• **AIM**
Copy the entries below verbatim, everything from the line containing "You are a computer-use agent. 1316x912" down to the line containing "(1128, 117)", both lines included.

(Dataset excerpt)
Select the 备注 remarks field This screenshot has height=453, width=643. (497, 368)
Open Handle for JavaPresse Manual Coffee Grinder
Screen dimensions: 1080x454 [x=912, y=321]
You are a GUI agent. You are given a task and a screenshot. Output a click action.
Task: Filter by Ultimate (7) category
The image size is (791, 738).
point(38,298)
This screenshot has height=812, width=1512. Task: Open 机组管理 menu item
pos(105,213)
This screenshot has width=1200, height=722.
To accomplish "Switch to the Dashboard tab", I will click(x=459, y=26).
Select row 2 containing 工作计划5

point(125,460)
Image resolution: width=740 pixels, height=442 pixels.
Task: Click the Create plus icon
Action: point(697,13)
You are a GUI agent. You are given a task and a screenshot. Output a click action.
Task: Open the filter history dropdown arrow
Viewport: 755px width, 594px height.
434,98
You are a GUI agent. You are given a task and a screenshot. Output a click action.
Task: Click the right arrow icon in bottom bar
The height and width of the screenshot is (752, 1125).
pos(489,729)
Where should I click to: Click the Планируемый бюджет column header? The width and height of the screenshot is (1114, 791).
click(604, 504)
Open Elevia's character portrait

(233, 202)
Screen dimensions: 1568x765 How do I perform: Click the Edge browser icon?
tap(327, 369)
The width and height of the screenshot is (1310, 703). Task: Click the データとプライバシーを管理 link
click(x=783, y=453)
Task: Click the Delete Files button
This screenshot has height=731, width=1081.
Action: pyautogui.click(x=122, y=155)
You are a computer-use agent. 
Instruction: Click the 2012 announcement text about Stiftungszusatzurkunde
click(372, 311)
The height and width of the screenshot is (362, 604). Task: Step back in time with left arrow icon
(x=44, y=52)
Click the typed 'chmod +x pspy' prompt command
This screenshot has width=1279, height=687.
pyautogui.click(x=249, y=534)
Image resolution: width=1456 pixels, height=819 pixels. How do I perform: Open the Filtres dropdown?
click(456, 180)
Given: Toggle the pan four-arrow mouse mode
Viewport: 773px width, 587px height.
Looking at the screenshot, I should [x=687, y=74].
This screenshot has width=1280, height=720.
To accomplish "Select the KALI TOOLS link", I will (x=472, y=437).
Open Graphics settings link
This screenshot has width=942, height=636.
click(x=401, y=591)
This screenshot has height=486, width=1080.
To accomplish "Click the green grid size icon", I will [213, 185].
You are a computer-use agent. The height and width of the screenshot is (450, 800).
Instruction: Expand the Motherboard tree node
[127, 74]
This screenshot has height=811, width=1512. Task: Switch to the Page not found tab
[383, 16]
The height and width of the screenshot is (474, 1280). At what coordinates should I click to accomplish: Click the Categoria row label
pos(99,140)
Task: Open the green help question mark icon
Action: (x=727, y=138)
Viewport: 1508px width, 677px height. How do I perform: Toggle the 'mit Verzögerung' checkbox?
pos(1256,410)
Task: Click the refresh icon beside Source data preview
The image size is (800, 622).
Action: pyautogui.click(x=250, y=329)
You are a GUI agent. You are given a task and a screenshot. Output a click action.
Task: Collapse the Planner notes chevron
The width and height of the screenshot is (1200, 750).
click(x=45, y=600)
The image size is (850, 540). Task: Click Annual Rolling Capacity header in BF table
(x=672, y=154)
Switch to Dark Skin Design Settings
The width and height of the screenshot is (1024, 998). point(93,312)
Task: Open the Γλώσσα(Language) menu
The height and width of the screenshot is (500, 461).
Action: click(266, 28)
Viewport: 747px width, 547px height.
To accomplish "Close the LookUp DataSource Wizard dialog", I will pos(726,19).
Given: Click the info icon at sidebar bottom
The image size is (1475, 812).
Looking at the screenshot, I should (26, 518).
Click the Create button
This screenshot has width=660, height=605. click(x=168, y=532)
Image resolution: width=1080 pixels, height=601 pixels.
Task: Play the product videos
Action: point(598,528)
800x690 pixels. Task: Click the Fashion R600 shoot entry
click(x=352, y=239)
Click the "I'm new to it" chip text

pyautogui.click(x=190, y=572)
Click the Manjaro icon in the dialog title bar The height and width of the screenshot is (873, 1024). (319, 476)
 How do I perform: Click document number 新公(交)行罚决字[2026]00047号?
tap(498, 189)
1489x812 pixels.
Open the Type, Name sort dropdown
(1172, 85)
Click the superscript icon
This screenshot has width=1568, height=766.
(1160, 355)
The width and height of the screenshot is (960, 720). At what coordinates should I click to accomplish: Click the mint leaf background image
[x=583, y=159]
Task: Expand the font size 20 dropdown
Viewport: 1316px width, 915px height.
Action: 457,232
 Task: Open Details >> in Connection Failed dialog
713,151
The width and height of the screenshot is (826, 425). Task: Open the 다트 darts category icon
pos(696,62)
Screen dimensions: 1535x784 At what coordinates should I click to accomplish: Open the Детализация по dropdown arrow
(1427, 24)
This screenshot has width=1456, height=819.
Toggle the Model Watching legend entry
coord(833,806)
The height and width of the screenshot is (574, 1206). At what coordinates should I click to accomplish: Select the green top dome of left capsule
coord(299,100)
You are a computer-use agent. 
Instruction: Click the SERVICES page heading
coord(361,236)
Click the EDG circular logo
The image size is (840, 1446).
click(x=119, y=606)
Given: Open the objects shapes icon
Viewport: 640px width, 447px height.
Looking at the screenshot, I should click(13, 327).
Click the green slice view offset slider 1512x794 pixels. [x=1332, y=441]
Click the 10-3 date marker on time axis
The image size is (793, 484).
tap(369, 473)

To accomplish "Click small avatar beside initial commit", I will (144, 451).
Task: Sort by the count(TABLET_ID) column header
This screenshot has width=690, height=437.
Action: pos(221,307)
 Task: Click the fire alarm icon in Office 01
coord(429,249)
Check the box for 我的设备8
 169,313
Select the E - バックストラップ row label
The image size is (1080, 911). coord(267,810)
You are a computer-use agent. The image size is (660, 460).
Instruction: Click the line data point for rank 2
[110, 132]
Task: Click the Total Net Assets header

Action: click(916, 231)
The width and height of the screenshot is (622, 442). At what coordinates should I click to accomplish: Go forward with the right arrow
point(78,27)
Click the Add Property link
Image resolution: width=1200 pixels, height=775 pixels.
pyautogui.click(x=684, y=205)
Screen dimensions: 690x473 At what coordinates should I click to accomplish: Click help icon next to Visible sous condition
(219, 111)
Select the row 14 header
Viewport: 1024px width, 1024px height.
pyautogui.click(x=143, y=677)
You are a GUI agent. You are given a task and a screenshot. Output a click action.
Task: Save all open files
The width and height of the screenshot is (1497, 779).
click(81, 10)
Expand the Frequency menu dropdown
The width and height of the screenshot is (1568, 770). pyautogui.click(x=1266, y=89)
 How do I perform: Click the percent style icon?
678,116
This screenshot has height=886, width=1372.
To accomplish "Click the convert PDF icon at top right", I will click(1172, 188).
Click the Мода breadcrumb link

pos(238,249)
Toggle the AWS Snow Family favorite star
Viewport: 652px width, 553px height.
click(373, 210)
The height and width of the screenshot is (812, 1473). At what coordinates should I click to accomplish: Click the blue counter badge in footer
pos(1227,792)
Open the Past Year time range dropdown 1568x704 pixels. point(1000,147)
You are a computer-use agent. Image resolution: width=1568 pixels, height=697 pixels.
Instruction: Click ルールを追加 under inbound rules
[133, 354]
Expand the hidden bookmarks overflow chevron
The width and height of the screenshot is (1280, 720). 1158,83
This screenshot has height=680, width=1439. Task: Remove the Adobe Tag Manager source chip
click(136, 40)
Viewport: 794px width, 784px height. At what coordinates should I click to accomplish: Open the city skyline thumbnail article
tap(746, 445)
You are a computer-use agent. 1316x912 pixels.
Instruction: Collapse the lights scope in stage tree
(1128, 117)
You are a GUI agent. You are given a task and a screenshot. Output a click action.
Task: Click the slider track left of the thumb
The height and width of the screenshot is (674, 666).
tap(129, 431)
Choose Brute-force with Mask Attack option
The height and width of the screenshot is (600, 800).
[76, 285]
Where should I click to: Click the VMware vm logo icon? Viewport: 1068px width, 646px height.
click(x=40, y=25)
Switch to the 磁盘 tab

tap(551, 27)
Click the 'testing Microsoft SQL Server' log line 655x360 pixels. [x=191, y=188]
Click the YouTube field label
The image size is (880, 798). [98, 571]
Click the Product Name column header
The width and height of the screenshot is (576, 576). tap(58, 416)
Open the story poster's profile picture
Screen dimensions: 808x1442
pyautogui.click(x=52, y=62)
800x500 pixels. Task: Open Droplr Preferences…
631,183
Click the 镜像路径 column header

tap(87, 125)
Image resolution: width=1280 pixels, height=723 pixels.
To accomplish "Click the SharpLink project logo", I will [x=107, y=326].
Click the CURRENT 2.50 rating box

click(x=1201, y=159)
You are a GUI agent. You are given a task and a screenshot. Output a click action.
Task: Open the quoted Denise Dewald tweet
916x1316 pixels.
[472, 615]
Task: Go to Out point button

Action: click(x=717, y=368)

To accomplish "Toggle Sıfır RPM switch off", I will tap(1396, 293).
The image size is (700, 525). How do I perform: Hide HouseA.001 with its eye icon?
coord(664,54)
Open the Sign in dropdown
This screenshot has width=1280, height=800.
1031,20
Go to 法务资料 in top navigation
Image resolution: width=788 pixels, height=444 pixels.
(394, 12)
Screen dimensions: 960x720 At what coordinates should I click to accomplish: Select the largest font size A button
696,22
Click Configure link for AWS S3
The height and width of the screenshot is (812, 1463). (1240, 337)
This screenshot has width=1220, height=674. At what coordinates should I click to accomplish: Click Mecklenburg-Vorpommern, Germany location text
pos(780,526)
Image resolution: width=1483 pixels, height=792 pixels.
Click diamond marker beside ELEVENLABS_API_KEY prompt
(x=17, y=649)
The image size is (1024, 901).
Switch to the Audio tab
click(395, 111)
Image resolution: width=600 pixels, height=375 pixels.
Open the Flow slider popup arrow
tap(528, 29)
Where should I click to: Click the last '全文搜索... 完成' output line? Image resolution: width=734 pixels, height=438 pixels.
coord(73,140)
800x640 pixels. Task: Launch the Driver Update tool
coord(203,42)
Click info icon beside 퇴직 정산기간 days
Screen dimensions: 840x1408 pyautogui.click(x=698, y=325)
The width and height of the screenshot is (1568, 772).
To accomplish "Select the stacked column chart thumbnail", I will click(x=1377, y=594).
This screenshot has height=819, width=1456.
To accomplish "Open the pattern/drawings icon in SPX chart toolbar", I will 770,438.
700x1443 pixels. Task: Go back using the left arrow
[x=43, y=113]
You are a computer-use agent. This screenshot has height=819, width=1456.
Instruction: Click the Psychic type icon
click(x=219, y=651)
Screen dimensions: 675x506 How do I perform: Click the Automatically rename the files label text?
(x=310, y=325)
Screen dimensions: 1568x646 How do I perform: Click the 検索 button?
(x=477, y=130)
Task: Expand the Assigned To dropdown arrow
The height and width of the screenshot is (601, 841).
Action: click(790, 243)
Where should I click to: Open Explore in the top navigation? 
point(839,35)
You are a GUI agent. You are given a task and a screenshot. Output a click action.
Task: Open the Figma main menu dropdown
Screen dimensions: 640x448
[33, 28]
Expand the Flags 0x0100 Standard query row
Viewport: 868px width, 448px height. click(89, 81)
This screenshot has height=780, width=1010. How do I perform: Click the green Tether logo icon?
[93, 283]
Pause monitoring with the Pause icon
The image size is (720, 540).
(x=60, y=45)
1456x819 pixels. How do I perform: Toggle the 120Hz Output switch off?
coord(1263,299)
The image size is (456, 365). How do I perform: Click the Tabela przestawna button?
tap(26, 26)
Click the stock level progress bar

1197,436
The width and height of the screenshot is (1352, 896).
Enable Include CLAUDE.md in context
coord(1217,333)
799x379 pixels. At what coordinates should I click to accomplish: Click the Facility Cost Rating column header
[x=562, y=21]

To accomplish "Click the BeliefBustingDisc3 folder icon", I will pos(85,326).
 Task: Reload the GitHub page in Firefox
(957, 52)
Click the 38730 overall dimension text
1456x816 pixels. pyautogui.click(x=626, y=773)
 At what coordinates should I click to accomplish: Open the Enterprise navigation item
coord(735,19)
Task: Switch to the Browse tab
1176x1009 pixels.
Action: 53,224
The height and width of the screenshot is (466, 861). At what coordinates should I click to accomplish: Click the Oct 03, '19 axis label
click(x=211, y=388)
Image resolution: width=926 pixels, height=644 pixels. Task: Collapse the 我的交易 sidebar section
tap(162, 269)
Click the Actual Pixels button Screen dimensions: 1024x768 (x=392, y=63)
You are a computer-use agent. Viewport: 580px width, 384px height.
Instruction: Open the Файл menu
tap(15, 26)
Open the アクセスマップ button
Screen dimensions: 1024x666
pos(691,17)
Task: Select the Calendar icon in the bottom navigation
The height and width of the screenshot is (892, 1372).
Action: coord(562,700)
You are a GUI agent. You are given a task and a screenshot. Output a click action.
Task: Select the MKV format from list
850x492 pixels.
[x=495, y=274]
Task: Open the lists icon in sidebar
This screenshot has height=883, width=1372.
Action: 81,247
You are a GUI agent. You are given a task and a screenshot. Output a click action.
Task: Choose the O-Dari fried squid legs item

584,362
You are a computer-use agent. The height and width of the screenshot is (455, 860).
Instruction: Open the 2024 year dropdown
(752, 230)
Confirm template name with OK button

• **FULL OUTPUT**
You are a computer-use agent. 1316x912 pixels.
Instruction: Collapse the lights scope in stage tree
(1128, 117)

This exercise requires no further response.